In the uneasy peacetime that followed, Thanksgiving played a role in narratives about national reconciliation, and as various immigrant groups came to the U.S. in subsequent decades, Thanksgiving was regarded as an important ritual in the process of assimilating new arrivals into American national life and culture.
Eventually, the day evolved into what Dennis calls “a great American paradox.”
“For a public holiday, Thanksgiving is quite private,” he said. “For a national holiday, it’s distinctively localized and variable. People accessorize their turkey meals with distinctive family and ethnic side dishes, treats Pilgrims never dreamed about. Often religious but not particularly sectarian, the Thanksgiving feast does not exclude non-Christians or nonbelievers. Though inwardly focused, Thanksgiving is also the time when Americans in the largest numbers reach out to the least fortunate in their communities.”
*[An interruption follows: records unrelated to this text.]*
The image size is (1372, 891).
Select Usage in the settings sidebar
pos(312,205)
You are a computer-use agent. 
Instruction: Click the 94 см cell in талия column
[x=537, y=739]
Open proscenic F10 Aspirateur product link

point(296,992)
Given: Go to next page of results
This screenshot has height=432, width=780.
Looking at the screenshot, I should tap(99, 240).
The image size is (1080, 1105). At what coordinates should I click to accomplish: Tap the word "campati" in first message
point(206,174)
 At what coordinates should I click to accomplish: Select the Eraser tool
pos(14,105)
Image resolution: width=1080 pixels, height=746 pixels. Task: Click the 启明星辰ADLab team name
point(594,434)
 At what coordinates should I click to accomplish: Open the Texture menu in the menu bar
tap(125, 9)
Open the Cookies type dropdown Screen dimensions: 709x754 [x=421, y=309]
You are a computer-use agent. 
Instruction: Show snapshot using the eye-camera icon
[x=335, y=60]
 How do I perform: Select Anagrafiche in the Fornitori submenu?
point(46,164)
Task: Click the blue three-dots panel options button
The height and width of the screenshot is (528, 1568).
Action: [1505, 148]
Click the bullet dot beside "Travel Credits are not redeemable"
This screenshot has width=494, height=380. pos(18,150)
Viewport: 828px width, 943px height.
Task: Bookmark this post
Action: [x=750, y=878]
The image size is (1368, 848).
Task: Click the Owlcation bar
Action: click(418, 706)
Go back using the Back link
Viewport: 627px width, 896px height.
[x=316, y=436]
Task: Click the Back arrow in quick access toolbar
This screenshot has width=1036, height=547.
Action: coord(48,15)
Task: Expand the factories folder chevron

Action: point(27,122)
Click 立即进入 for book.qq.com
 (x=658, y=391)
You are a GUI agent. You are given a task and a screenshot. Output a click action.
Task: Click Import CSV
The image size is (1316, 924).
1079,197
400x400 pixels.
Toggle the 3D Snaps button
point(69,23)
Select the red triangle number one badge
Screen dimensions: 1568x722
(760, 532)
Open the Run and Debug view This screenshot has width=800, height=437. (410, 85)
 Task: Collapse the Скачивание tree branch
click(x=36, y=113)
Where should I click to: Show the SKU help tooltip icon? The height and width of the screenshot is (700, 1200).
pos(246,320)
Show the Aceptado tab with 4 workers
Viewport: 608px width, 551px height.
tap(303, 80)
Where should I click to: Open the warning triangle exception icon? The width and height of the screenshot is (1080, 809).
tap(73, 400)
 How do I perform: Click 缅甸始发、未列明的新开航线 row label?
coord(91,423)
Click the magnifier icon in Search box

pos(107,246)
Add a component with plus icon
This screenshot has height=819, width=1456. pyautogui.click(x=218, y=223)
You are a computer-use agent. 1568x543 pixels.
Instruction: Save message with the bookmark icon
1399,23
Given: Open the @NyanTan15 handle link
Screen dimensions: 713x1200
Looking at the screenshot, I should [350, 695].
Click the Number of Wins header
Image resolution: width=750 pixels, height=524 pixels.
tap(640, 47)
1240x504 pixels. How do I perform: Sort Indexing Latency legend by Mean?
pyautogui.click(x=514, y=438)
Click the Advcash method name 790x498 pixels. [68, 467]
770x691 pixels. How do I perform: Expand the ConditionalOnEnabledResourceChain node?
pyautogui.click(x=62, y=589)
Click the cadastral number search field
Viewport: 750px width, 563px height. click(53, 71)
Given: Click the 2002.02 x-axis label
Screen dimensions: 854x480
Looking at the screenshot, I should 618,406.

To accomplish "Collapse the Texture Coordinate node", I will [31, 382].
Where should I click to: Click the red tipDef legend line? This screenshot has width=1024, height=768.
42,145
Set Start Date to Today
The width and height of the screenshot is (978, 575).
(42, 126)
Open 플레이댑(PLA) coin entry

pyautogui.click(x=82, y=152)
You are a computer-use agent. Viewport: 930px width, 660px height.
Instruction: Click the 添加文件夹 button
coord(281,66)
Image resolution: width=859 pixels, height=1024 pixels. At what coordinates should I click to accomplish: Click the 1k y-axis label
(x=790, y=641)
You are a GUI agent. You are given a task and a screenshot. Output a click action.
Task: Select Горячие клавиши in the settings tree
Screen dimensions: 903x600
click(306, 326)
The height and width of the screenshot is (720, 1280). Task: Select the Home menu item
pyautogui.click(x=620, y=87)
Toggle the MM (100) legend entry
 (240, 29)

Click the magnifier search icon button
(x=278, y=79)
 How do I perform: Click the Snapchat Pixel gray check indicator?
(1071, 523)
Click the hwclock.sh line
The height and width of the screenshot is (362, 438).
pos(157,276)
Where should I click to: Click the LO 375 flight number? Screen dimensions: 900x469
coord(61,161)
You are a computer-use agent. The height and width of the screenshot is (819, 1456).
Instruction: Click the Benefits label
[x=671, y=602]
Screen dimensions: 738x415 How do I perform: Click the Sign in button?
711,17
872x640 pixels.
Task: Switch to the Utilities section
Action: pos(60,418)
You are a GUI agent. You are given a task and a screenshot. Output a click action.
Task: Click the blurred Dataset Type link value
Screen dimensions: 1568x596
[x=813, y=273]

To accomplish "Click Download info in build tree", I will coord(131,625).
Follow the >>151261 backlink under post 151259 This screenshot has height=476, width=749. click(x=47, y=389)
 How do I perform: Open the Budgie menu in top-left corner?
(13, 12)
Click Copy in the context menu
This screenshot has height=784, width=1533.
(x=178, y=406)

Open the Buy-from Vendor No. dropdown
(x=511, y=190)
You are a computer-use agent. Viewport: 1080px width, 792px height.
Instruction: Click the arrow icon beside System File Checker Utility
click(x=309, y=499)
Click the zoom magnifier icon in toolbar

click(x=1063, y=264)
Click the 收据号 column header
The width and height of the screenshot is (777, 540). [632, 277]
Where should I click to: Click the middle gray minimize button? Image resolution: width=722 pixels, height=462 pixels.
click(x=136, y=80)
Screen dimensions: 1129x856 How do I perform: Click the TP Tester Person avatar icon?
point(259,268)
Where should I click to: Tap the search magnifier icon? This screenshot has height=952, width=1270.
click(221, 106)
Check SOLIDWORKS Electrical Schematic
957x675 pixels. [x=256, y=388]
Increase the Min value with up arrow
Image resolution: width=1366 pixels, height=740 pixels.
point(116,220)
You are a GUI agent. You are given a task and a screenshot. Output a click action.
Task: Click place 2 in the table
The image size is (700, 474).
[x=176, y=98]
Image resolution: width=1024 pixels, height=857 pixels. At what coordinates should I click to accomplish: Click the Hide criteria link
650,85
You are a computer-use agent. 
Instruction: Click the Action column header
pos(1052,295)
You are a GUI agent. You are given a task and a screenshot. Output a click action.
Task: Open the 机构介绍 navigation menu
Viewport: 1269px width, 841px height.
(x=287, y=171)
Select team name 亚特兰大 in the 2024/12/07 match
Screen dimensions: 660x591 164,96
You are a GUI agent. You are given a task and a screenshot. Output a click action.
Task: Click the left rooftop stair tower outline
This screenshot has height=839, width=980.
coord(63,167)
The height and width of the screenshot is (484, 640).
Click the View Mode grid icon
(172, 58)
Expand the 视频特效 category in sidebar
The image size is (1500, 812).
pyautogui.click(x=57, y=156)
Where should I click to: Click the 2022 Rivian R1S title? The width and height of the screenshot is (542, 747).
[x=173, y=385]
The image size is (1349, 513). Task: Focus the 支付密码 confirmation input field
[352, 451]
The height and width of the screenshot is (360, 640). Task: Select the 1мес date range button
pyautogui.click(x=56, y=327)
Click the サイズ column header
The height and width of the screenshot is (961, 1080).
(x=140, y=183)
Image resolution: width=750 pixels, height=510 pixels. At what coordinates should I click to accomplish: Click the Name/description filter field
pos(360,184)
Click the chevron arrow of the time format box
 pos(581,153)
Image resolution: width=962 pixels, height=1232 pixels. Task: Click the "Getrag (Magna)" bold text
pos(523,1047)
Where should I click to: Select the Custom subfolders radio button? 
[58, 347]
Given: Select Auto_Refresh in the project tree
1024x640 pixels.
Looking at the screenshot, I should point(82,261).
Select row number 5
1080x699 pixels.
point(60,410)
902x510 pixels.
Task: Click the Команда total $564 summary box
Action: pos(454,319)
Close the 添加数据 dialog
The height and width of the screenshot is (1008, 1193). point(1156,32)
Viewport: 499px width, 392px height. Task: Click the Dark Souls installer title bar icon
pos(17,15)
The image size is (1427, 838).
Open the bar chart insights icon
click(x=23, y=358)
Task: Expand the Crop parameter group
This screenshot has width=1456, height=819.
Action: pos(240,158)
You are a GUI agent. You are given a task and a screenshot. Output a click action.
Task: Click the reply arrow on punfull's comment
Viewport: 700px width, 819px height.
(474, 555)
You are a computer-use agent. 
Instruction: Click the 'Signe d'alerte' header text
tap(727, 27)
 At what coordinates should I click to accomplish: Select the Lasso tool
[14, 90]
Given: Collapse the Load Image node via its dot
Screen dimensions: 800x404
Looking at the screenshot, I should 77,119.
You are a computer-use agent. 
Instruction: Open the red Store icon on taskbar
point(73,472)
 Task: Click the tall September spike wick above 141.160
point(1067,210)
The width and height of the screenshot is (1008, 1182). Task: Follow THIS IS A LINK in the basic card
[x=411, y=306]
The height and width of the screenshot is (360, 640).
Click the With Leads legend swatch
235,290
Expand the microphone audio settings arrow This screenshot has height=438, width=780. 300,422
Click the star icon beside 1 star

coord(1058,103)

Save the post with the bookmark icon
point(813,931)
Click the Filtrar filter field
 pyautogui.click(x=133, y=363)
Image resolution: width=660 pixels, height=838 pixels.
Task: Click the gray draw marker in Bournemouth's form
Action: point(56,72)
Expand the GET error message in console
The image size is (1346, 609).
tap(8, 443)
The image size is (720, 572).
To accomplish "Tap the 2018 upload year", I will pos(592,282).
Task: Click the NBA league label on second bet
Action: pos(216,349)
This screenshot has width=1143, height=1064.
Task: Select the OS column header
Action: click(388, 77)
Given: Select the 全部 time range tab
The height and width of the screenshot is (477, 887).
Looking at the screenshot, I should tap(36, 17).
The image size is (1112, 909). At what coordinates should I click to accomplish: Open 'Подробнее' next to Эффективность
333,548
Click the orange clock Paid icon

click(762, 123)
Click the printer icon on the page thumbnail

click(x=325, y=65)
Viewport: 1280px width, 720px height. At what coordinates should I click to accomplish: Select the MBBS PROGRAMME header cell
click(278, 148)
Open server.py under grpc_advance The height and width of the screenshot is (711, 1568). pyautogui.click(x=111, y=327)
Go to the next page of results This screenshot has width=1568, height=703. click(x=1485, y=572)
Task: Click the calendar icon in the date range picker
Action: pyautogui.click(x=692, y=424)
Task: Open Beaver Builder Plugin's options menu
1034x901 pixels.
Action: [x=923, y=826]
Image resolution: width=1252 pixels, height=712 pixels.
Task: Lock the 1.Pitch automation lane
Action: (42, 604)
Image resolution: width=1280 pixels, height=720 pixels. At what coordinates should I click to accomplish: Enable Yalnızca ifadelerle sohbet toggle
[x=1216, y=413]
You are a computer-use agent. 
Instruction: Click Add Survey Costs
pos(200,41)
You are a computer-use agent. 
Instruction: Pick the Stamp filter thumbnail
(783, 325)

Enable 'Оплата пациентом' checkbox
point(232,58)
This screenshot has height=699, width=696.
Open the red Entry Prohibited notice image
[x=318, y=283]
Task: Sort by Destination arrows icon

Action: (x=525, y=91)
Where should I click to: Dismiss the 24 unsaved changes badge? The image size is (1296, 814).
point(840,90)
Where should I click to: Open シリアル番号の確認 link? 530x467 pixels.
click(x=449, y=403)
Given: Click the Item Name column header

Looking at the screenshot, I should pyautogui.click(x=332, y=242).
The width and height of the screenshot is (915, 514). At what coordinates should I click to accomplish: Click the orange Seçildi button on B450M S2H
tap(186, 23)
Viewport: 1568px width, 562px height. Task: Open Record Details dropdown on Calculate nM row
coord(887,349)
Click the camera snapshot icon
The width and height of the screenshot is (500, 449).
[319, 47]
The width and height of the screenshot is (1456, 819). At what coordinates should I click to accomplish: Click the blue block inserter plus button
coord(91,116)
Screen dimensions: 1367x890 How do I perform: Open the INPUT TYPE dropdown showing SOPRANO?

When it comes to the culinary rituals at the heart of many celebrations, Saltzman, who researches the folklore of foodways, likewise pointed to the countless regional and ethnic variations to Thanksgiving recipes and menus. She also expressed a degree of skepticism that even the most “traditional” Thanksgiving tables closely model what the Pilgrims and Wampanoag feasted on in 1621.
“If we were going to prepare a traditional meal that was reflective of the actual foodways of New England in the 17th century, then I suspect we all would be eating a lot more lobster on Thanksgiving,” she said. “Roast turkey was first popularized as part of the Christmas table in England. In fact, the so-called traditional Thanksgiving meal of today includes a number of items that only date to the post-World War II era of processed, packaged and fast foods. For example, according to my colleague Lucy Long’s research, ‘classic’ green bean casserole was invented and marketed by the Campbell’s soup company in 1955.”
Saltzman said that food offers one of the best windows into all cultures, including our own. Furthermore, holidays centered on the preparing, sharing and consuming of food are a worldwide tradition. It is for these reasons, she believes, that Thanksgiving assumes some its special resonance in the pantheon of American celebrations.
“Although Thanksgiving is not precisely a traditional holiday, it has been a part of American culture for over 150 years, and that is time enough, I suppose, for it to have become a tradition,” she said.
Notwithstanding his observation that “American history is more complicated than the warm story of Thanksgiving,” Dennis reflected, “I think it’s significant that Americans have long celebrated the pluralistic, multicultural festival of Thanksgiving, centered on an immigration story.”